[Work request] Take the data below and copy exactly the lines starting at the one with "Naturopathic care (596, 905)" and finishing at the one with "[Facebook-f] (598, 2119)", both included.

[Collected data entries]
# # # # #

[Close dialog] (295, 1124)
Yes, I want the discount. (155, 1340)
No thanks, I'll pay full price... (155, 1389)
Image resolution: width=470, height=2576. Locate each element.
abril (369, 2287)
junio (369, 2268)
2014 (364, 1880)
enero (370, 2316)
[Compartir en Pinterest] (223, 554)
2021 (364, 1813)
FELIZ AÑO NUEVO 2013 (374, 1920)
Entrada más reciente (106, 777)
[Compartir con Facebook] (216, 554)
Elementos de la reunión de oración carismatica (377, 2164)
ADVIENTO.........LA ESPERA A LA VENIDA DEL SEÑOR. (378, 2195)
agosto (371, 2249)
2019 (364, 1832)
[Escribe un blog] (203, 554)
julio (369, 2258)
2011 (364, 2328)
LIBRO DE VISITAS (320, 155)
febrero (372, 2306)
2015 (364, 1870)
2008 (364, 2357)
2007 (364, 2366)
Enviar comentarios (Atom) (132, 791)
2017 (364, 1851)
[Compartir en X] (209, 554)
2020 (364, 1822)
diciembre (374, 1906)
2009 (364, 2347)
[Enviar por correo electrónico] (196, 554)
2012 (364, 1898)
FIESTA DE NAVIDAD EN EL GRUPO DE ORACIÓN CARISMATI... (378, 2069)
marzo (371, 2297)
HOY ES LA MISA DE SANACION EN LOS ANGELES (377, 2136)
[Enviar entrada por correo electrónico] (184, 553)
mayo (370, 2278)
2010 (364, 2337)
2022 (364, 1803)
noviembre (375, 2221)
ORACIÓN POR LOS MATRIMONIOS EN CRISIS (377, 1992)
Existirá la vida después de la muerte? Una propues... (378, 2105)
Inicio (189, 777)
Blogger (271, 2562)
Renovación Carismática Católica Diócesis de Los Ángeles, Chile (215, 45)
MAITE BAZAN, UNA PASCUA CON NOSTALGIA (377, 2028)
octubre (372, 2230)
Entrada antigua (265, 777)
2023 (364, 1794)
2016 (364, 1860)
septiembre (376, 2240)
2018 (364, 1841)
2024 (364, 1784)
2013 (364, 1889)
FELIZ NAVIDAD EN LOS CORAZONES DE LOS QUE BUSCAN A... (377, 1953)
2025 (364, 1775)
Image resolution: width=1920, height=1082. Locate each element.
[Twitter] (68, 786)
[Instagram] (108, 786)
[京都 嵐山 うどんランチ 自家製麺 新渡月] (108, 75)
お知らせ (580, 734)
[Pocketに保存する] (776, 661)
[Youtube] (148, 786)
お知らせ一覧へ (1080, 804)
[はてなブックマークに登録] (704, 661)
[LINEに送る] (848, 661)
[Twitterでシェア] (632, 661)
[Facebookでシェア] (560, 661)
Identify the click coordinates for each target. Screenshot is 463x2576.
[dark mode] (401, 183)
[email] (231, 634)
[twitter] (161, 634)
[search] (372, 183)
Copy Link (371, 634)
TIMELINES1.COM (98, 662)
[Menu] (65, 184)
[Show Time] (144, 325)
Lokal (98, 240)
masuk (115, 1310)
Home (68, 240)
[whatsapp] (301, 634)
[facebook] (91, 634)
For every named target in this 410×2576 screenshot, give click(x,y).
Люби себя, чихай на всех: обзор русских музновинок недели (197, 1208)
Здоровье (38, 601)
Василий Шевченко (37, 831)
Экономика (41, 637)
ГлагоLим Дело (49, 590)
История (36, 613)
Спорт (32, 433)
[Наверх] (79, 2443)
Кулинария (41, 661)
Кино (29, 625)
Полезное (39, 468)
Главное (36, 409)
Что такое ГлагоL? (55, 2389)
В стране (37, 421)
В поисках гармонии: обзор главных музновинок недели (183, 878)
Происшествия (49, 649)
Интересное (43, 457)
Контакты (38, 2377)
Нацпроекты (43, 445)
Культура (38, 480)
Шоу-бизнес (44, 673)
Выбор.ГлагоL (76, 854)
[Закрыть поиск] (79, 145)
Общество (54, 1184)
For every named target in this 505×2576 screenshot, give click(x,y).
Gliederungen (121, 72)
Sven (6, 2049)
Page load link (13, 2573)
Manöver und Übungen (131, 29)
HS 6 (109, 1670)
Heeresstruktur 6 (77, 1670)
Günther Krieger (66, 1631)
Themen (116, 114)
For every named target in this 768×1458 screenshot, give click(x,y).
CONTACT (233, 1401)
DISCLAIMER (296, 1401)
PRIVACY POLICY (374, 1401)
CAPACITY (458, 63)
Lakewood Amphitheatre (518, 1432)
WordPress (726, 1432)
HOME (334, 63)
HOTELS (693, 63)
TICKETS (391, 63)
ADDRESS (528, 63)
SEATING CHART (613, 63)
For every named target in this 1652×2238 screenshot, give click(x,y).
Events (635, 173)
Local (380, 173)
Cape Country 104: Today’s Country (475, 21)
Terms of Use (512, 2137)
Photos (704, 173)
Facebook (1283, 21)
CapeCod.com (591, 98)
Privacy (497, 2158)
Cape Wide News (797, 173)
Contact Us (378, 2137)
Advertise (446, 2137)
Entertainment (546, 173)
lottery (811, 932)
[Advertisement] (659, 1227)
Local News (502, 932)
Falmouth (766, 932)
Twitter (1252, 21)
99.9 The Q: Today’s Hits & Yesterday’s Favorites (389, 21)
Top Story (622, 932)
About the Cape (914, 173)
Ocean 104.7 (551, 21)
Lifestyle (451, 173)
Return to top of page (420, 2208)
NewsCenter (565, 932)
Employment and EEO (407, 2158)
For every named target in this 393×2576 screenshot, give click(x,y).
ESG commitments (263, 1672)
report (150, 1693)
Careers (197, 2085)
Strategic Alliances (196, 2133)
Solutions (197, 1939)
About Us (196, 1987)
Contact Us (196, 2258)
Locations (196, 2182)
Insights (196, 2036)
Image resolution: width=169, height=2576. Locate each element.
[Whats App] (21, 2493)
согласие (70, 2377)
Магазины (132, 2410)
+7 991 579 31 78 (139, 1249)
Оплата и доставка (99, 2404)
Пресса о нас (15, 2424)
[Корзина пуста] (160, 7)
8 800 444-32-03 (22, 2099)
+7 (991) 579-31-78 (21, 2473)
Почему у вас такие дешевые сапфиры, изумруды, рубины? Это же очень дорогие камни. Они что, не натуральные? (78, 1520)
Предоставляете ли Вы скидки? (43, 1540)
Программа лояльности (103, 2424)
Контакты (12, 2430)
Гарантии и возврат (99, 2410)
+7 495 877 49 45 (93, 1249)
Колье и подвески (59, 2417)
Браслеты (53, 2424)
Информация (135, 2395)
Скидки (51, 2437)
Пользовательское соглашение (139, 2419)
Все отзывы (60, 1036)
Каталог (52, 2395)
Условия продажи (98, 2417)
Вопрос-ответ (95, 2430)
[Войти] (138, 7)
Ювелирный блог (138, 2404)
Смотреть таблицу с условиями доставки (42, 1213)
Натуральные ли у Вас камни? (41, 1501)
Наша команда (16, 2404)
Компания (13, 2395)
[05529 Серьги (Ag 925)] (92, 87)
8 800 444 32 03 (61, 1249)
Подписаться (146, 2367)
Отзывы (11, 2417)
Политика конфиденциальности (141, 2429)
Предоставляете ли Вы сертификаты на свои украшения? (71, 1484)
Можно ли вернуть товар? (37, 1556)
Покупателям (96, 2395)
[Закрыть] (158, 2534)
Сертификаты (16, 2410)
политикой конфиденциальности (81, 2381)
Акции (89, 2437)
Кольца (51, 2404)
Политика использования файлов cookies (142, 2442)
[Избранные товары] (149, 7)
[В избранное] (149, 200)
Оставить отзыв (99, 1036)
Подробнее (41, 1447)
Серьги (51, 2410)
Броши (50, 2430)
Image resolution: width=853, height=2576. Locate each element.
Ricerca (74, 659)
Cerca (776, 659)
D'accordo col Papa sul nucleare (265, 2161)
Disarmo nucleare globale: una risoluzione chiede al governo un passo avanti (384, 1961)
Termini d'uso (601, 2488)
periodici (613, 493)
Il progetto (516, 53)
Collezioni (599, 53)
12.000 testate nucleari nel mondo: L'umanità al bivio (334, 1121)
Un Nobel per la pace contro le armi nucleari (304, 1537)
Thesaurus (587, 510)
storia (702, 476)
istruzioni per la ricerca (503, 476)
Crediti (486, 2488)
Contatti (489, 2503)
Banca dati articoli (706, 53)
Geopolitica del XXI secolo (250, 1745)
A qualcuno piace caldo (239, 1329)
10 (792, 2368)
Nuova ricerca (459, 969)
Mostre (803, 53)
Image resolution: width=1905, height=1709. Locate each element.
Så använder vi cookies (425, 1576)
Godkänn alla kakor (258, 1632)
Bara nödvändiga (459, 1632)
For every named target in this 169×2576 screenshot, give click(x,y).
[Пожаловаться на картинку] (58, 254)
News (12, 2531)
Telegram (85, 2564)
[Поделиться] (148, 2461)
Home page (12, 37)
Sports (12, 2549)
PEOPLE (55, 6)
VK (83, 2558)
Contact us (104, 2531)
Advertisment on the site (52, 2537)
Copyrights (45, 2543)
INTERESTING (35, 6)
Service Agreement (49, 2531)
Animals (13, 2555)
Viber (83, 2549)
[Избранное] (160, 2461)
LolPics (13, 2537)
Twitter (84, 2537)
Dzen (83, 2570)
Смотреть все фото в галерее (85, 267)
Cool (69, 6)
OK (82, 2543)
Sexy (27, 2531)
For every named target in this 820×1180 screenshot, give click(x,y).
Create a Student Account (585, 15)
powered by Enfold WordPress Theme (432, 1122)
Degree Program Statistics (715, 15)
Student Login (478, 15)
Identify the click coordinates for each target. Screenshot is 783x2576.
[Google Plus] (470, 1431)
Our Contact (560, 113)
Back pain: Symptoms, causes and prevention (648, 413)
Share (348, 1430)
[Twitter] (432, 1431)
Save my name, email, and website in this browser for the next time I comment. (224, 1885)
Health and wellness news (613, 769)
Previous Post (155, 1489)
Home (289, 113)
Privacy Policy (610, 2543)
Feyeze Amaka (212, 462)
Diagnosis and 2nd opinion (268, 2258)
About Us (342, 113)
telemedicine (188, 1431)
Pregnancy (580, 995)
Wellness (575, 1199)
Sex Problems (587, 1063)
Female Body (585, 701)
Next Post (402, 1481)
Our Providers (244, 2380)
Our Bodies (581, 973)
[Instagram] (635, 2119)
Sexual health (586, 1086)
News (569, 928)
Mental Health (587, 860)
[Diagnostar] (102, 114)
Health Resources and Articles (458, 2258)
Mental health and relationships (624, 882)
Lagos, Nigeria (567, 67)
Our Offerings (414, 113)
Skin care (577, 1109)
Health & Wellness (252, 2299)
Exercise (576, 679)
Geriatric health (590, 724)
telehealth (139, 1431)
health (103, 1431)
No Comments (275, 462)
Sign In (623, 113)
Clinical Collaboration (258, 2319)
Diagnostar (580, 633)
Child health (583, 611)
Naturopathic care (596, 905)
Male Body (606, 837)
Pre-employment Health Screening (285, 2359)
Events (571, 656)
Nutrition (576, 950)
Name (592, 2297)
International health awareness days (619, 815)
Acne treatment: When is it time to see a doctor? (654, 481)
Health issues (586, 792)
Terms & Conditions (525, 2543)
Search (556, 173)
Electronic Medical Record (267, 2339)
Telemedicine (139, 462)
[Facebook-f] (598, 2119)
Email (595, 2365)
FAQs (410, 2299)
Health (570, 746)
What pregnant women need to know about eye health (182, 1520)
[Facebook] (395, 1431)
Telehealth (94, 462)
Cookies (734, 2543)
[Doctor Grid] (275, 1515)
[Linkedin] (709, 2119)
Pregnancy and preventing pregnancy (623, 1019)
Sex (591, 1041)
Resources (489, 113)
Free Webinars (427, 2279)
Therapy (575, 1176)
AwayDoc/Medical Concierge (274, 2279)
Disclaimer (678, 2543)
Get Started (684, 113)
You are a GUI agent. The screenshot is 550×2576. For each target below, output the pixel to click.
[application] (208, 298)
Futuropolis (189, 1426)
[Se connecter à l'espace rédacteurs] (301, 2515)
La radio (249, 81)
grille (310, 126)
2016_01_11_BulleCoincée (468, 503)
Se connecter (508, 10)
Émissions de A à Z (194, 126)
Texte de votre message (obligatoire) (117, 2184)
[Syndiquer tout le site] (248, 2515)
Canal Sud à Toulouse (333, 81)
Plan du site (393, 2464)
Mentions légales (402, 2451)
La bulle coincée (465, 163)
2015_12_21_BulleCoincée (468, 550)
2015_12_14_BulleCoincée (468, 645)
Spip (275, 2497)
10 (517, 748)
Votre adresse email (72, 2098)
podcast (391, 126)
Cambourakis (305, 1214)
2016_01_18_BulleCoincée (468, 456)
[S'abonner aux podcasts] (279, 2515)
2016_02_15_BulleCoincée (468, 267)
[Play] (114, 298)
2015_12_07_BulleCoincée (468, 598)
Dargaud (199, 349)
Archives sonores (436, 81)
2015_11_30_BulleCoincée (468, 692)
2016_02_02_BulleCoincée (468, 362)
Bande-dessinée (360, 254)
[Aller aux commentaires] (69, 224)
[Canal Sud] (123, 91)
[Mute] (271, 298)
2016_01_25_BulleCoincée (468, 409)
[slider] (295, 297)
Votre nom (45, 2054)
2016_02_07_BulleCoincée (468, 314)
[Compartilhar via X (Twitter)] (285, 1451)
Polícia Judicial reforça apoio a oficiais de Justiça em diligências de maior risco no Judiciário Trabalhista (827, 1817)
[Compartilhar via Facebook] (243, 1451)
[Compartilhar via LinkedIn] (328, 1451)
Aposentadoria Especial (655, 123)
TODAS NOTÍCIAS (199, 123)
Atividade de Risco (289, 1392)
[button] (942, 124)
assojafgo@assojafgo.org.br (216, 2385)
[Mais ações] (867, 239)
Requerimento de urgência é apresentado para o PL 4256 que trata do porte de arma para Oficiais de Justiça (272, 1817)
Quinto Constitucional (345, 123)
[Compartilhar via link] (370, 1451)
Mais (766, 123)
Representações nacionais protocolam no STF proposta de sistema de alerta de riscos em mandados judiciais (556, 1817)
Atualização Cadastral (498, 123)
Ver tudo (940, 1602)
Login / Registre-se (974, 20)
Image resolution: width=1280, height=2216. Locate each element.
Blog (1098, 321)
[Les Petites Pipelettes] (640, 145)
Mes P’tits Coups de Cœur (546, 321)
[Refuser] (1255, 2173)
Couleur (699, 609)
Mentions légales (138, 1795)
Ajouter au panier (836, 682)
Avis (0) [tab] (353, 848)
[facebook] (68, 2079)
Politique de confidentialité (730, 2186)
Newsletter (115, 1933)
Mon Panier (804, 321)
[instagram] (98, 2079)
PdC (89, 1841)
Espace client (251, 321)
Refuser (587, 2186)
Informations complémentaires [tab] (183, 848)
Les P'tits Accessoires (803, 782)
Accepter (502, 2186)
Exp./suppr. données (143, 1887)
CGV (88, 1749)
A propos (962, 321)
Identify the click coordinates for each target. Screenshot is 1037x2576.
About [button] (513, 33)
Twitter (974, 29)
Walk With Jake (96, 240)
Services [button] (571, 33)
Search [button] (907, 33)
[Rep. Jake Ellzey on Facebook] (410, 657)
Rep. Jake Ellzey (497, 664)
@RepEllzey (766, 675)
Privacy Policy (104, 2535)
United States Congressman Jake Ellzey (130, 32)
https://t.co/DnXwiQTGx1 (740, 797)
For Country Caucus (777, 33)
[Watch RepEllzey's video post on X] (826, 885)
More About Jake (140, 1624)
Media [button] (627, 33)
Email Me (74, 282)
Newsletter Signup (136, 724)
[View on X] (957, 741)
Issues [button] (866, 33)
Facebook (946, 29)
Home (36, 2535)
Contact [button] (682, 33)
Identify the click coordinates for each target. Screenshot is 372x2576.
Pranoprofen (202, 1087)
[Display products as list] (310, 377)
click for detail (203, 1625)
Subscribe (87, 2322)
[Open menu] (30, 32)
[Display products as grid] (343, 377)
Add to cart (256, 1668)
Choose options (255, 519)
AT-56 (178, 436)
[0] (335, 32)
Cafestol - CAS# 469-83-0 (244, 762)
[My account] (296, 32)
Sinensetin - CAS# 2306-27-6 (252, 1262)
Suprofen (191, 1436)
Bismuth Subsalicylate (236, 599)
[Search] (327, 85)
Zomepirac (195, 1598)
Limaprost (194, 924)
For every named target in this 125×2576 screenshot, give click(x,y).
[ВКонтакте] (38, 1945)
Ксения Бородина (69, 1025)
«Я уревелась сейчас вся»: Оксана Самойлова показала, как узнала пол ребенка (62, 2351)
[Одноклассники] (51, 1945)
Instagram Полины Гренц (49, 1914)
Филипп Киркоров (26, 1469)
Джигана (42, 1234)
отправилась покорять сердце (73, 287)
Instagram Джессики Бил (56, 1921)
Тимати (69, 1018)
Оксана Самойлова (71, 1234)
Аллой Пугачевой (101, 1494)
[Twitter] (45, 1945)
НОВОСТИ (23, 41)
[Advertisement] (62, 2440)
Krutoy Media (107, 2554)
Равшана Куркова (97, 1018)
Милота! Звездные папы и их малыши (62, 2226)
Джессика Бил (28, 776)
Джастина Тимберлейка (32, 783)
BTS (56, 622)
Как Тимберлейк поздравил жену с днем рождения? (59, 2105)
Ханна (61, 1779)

# # # # #

[Result for this task]
Naturopathic care (596, 905)
Male Body (606, 837)
Pre-employment Health Screening (285, 2359)
Events (571, 656)
Nutrition (576, 950)
Name (592, 2297)
International health awareness days (619, 815)
Acne treatment: When is it time to see a doctor? (654, 481)
Health issues (586, 792)
Terms & Conditions (525, 2543)
Search (556, 173)
Electronic Medical Record (267, 2339)
Telemedicine (139, 462)
[Facebook-f] (598, 2119)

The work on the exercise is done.